Actually root is disabled by default on all Apple systems.  Apple does this to protect the ignorant.  

A good workaround is to use the sudo command.

For example sudo rm -r file

This command gives you root access.

However, if you must have root access as root then:

Go to Applications:Utilities:NetInfo Manager

First Authenticate by clicking the lock so you can make changes. Then select Security in the menubar and select Enable Root.  You can also disable root here if need be.


----------



## Giaguara (Mar 27, 2003)

Root is disabled by default (to protect the system from the users that have no idea of what the root is and what they could do with it to the system). But you can enable  it with different ways;
Apart from the mentioned this works (in terminal) e.g.

sudo passwd root

This could be useful as well.


----------



## lurk (Mar 27, 2003)

Just a final note you can run a shell from sudo so something like *sudo tcsh* will give you what is basically* a root shell.  I do that when I have lots of stuff to do as root.

-Eric 

* By basically I mean that it will still inherit lots of stuff from you like your path - so /sbin won't be there.  Using -l to get a loginshell may be sufficient to make it be really root but to be honest I was never botherd enough to try and figure out.  These are the same sort of issues one has with "su" vs "su -" .


----------



## quiksan (Mar 27, 2003)

wow!
thanks for the help everyone.
well it got me to authenticate as root, but it appears that this may not have been the problem.  i'm having trouble (still) trying to launch gimp.
I'll hafta read through those posts a little bit now.

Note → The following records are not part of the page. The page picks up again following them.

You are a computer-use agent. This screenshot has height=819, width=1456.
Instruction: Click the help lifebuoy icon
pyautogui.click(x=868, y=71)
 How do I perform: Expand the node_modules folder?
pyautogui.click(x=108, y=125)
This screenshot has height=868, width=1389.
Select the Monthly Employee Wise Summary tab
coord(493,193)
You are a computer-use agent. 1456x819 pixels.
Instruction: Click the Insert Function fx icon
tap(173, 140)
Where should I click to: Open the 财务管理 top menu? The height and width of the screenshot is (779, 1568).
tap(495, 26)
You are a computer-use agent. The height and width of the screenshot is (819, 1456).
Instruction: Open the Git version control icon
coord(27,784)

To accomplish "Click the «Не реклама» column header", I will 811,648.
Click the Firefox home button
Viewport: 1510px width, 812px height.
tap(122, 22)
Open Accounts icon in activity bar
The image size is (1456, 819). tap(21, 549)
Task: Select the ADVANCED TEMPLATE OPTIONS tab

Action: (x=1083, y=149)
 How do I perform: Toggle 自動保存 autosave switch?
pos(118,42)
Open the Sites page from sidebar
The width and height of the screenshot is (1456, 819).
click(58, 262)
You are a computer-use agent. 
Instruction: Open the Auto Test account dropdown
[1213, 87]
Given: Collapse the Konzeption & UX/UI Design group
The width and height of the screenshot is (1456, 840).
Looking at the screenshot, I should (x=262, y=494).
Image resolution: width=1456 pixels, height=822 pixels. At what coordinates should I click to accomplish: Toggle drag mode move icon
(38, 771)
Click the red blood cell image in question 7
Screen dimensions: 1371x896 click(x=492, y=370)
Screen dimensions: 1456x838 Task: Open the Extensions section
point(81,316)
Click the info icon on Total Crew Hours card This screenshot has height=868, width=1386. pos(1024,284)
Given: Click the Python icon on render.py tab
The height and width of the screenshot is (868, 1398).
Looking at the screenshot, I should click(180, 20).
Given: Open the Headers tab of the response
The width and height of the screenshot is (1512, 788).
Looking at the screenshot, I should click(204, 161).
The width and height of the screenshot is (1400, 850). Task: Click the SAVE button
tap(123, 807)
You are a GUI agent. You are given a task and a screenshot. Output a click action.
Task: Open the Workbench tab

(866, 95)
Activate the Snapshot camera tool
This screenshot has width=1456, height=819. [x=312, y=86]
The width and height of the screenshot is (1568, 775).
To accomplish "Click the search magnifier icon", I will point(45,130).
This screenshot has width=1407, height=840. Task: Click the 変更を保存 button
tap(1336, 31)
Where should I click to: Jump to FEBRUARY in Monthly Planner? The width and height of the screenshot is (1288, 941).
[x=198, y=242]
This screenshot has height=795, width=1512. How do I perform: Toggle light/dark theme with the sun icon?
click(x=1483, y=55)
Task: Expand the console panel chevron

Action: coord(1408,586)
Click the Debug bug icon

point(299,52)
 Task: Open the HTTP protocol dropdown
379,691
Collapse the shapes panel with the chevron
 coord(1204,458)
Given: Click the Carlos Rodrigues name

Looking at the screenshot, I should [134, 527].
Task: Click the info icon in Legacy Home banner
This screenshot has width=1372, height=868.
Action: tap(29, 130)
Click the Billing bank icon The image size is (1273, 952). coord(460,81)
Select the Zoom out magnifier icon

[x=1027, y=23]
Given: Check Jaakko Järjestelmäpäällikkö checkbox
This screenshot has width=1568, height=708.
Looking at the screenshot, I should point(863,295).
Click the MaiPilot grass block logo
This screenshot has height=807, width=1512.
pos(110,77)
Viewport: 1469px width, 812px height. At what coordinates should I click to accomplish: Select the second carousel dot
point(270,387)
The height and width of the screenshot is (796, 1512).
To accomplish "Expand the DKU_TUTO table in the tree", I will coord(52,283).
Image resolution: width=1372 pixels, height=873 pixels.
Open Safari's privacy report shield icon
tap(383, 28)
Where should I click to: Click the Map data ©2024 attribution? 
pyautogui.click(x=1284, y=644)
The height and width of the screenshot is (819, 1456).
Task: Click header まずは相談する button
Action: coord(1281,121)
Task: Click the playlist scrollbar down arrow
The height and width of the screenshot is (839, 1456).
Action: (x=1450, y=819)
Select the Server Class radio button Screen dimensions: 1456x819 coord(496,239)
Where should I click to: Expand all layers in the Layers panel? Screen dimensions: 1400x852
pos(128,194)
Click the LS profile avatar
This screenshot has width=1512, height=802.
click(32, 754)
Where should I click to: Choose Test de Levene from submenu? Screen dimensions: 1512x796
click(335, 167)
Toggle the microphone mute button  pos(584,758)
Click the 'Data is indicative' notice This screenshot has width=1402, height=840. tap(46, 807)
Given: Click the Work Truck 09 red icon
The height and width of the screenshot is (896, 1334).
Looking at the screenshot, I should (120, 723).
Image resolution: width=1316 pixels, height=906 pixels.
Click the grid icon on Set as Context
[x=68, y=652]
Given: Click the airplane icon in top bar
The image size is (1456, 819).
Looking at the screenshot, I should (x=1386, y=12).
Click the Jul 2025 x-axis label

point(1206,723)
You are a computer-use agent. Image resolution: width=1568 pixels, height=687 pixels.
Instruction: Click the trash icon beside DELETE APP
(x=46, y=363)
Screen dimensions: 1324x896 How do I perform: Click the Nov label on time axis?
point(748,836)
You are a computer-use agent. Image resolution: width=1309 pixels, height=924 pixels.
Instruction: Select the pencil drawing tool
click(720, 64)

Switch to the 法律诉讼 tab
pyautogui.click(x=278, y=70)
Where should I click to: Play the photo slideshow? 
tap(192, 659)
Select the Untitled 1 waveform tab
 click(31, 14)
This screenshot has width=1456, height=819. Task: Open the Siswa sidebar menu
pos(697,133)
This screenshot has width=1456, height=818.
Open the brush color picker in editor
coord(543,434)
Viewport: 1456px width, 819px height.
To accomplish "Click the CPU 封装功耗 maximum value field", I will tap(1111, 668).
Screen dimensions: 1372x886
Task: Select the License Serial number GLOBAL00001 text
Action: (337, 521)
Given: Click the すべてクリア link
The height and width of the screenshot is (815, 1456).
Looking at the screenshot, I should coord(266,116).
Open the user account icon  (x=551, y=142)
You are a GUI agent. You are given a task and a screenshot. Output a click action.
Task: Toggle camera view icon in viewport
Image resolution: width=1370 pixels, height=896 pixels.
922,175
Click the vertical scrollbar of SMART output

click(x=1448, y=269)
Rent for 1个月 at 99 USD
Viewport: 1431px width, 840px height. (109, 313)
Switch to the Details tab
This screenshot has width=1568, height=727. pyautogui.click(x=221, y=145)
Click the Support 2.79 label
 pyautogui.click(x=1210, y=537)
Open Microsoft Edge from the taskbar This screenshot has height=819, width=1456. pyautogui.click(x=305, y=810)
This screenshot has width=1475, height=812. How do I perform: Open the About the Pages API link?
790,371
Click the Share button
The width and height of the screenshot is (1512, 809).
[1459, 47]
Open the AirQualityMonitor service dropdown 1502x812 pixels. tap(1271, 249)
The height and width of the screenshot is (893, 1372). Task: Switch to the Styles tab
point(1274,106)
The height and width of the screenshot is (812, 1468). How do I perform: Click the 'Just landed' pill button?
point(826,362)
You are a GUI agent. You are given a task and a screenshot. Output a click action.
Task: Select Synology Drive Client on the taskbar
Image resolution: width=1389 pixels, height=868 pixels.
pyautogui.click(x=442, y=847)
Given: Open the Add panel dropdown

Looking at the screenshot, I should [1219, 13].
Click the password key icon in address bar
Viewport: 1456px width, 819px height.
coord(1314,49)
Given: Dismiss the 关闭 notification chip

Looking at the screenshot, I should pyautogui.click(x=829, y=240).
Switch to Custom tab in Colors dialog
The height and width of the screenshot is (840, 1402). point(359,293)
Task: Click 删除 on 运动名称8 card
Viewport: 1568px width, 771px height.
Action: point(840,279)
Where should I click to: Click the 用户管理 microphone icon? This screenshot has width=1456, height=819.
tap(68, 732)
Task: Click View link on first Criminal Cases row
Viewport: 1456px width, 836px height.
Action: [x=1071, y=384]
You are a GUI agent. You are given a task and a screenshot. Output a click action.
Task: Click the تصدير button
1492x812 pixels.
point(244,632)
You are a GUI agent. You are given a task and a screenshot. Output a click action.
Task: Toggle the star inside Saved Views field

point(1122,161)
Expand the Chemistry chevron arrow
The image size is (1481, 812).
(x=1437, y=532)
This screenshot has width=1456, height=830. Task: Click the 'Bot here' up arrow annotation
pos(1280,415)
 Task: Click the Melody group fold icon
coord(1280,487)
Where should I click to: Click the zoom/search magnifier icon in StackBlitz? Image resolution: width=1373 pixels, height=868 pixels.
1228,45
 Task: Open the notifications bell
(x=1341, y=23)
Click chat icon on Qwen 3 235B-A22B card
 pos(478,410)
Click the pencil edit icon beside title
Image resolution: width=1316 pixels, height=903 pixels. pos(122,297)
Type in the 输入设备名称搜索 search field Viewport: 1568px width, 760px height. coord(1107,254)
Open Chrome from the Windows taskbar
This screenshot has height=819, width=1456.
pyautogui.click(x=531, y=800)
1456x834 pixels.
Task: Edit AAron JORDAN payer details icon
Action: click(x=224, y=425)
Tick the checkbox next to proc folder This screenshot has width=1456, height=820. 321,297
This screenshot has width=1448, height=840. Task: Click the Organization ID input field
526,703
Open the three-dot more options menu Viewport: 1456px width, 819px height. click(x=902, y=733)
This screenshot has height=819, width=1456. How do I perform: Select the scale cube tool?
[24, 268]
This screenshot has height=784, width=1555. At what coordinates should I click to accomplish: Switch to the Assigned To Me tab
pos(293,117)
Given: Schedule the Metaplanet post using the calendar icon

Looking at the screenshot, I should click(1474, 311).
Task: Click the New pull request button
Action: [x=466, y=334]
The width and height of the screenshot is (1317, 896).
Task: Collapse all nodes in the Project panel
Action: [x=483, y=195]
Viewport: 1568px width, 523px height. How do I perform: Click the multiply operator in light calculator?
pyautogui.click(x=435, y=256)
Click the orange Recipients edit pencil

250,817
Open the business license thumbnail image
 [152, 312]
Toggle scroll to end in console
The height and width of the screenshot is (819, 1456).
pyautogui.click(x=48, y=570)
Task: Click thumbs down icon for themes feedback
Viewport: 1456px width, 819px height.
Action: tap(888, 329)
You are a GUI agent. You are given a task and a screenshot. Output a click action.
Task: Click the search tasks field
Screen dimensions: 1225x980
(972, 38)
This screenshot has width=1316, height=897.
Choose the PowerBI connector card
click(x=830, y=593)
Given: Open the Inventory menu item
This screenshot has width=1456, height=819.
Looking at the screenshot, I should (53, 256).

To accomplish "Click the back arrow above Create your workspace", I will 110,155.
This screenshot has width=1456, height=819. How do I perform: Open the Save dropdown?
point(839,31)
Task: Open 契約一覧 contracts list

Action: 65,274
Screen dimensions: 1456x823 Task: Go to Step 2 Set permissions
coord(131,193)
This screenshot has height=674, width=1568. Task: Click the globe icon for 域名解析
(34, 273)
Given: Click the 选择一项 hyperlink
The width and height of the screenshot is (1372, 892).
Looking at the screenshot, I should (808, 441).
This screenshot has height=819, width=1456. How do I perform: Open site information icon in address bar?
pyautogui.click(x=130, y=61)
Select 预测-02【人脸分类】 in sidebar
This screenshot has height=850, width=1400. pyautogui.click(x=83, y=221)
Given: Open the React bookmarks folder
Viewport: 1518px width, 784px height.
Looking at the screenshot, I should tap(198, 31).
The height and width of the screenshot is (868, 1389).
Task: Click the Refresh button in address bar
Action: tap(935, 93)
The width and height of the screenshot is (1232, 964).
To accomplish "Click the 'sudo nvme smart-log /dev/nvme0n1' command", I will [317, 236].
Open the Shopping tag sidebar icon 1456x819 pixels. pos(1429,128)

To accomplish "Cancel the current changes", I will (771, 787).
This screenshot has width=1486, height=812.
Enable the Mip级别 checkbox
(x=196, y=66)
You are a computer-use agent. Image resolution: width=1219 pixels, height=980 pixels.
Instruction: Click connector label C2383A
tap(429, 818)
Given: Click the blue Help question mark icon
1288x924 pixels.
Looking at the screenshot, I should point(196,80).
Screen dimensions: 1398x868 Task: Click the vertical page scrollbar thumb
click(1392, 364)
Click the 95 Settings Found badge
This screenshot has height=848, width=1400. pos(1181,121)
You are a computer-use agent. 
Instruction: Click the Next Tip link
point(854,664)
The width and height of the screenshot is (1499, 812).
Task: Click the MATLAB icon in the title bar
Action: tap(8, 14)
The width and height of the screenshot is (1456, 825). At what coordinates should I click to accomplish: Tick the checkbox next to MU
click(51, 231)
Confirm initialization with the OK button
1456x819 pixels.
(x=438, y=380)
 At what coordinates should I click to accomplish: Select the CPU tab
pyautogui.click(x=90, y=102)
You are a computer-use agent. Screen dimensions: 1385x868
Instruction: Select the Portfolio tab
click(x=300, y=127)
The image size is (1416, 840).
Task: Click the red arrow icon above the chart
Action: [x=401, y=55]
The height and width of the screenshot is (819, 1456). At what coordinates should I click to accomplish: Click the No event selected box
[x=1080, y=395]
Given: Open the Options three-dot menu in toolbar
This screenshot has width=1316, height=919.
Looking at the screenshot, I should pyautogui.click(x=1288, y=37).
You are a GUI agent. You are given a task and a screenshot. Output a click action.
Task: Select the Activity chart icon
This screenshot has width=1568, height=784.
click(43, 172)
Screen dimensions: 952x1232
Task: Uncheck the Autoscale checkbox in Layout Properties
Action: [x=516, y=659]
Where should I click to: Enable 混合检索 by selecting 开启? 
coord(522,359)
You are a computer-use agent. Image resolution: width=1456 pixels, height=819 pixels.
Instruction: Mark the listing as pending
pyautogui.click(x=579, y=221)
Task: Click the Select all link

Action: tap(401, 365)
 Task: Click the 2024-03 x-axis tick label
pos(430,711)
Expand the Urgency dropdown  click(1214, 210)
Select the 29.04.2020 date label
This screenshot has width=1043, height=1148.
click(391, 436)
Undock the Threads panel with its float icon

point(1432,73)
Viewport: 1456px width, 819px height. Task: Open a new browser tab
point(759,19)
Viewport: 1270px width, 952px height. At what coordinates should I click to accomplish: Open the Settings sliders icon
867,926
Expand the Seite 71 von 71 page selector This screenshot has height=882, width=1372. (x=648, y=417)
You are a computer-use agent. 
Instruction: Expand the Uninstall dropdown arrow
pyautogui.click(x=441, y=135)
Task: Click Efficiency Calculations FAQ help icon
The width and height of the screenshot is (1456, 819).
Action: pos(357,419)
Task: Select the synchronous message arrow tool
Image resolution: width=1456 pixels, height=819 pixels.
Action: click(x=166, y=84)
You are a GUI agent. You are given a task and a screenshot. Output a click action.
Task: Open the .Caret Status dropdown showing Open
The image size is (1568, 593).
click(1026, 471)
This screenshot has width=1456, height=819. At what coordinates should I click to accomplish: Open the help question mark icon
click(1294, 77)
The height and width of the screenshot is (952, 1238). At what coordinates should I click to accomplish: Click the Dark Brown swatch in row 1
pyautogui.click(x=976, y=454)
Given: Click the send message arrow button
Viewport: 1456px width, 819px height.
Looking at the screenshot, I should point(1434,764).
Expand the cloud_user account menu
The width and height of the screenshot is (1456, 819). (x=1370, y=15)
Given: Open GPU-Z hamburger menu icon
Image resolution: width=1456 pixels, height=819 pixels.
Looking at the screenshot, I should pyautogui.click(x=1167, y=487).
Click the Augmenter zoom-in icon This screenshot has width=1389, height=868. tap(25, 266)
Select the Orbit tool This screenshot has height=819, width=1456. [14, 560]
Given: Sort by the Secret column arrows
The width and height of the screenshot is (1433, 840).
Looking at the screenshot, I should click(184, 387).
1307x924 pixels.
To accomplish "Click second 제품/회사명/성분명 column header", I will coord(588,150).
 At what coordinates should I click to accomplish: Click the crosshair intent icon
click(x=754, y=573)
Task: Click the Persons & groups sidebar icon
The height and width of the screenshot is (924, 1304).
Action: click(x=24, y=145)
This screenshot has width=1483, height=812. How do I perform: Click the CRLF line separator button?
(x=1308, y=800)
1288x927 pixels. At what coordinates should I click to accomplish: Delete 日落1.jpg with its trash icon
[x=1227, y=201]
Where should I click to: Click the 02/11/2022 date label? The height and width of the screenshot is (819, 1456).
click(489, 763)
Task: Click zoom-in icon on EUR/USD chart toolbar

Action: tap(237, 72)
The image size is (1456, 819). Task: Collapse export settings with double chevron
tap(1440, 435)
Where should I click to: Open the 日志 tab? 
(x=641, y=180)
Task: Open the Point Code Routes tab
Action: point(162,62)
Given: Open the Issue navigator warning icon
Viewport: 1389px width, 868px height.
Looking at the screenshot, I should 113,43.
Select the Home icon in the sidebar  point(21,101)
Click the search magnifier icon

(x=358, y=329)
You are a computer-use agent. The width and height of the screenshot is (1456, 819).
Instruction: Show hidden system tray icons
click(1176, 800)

thanks again for the help!!


----------



## symphonix (Mar 27, 2003)

You must launch gimp from the X11 terminal, not from Terminal.app (that's the most common mistake)

Let us know if you're still stuck.


----------



## quiksan (Mar 28, 2003)

> _Originally posted by symphonix _
> *You must launch gimp from the X11 terminal, not from Terminal.app (that's the most common mistake)
> 
> Let us know if you're still stuck. *



yeah, I'm doing it thru x11, 
but I start by running " ./configuration " in my gimp-1.2.3 dir
it tells me that it can't find gtk.  I've downloaded it, but don't know where to place it.  hopefully that's my biggest road block at this point, but I'm not sure.

this may become more of a moot point in the next 7 days (turning into a personal vendetta than a necessity), as a group I'm doing some work for has agreed to 'pay' me up front by purchasing in my behalf, some software, Photoshop 7 being the app of interest there...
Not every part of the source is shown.